Although you've not said what you yourself mean by "equivalent" exactly, you are correct that, as tempered distributions for example, the two infinite sums are not equal.
In some ways, it's even worse than that: the second version, using $\sin(\pi nx)$'s, makes best sense as a functional on smooth functions (etc) vanishing at endpoints. A fundamental issue is that these functions with odd $n$ are being construed as $1$-periodic, even though they are only $2$-periodic, and the $1$-periodic extensions are not smooth (they have corners!).
Some troubles are already visible if we just look at the two families as orthogonal bases for $L^2[0,1]$. The $\sin(\pi n x)$ with $n$ odd are not finite sums of the others. And the expansion in terms of the $\sin(\pi nx)$'s of smooth $1$-periodic functions $f$ does not converge very well if $f(0)\not=0$. The expansion of $f(x)=1$ already has this problem.
The latter issues mean that conditions for convergence of those series in any strong sense is problemmatical. Taking duals, the characterizations of periodic distributions by such series expansions are not quite comparable. Perhaps amusingly, computing somewhat naively at the level of expansions of distributions easily overlooks that disconnect, leading to the seeming paradox of your computation. Your first expression is valid for the Dirac comb as a distribution, that is, a continuous functional on smooth functions. The second version (as your computation shows) cannot be that, although it will agree (for example) on smooth functions vanishing to infinite order at integers.
EDIT: in response to comments... Yes, indeed, in an $L^2$ sense the Dirichlet boundary conditions (can't really be on $L^2$, since pointwise values don't quite make sense... ominous) give the $\sin(n\pi x)$ expansion, and Neumann boundary conditions give the analogous cosine expansion.

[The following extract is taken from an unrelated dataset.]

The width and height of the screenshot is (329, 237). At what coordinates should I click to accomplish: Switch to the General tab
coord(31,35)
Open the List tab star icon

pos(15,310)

And both (as well as the "smoothly periodic") give orthogonal bases for $L^2$. Check.
But at the point that we are interested in smoothness properties of functions, and in how well their various expansions reflect this (meaning that the finite partial sums of the expansions converge to the function in a stronger topology reflecting derivatives...), the happy-naive boundary-value story is inadequate.
Again, observe that the periodicized versions of $\sin(\pi nx)$ and $\cos(\pi nx)$ are not smooth at the "joints" (EDIT-EDIT: for odd $n$). Bad omen.